Onestamente quanto tardivamente Andrea Orlando, in occasione della Festa della polizia penitenziaria, ha ammesso l’errore di non aver portato a compimento la riforma dell’ordinamento penitenziario. Avrebbe dovuto farlo, il Governo Gentiloni, nel febbraio scorso, all’indomani dei pareri favorevoli delle Camere, se solo non avesse temuto di perdere quel che aveva già perso: il voto dei penultimi, solleticati dagli imprenditori politici della paura alla guerra incivile contro gli ultimi, quelli che stanno in carcere, quelli che arrivano dal mare.
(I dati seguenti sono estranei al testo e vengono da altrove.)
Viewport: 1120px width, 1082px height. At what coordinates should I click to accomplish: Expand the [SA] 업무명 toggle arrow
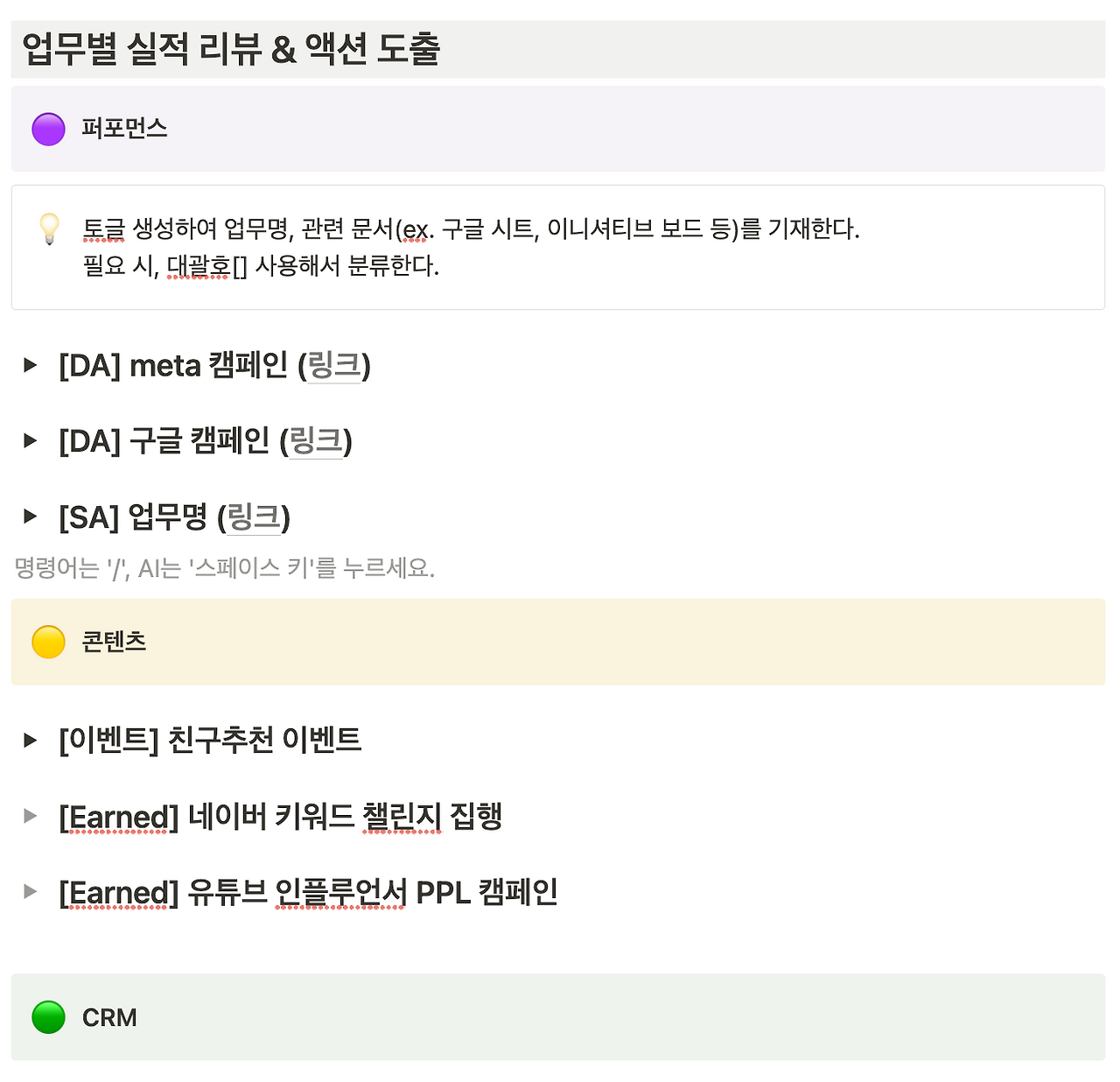31,516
Avrebbe potuto farlo anche nelle scorse settimane, se solo si fosse sottratto alla vergognosa melina istituzionale che ha tenuto bloccato il Parlamento per due mesi, in attesa della formazione di un Governo, come se il primo dipendesse dal secondo e non il contrario. Nel corso della Assemblea nazionale del PD Orlando ha accusato Renzi e Gentiloni del fallimento. Ma tant’è, così è andata, e bisognerà ricordarsene quando tornerà l’occasione di scegliere tra la scommessa di un riformismo radicale e la prudenza dei minimi ritocchi.
Intanto, però, si deve fare i conti con il contratto sottoscritto da Di Maio e Salvini, nelle loro funzioni di leader della nuova maggioranza di governo. Sapevamo dell’opposizione mantenuta fino alla fine dai 5 Stelle e dalla Lega alle pur misurate proposte del Governo Gentiloni in materia di carcere. E d’altro canto se il Movimento ha tra i suoi tratti costitutivi la confusione della giustizia sociale con la giustizia penale, la Lega di Matteo Salvini è da tempo il principale imprenditore della paura sulla scena politica italiana. Dunque ci si poteva aspettare il peggio, e il peggio è arrivato: la riforma penitenziaria non è solo abortita, ma se ne promette una riscrittura che garantisca la rivisitazione di tutte le misure premiali (nel senso, immaginiamo, della limitazione o abrogazione di qualsiasi beneficio o alternativa al carcere). Ma questo è solo l’approdo finale di un programma che si apre con la declamazione della “difesa sempre legittima”, senza più vincoli di proporzionalità con l’offesa minacciata, e che prosegue con l’inasprimento delle pene, la revoca di vecchie depenalizzazioni, l’abrogazione della non punibilità per particolare tenuità del fatto o dell’estinzione del reato a seguito di condotte riparatorie. Inevitabilmente, l’approdo non può che essere quello di un bel “piano per l’edilizia penitenziaria”. Per non dire dell’iperbolico proposito di chiudere in centri di detenzione tutti gli immigrati irregolari, stimati in 500mila persone: non basteranno gli stadi, come nella memoria più buia dei Paesi latinoamericani.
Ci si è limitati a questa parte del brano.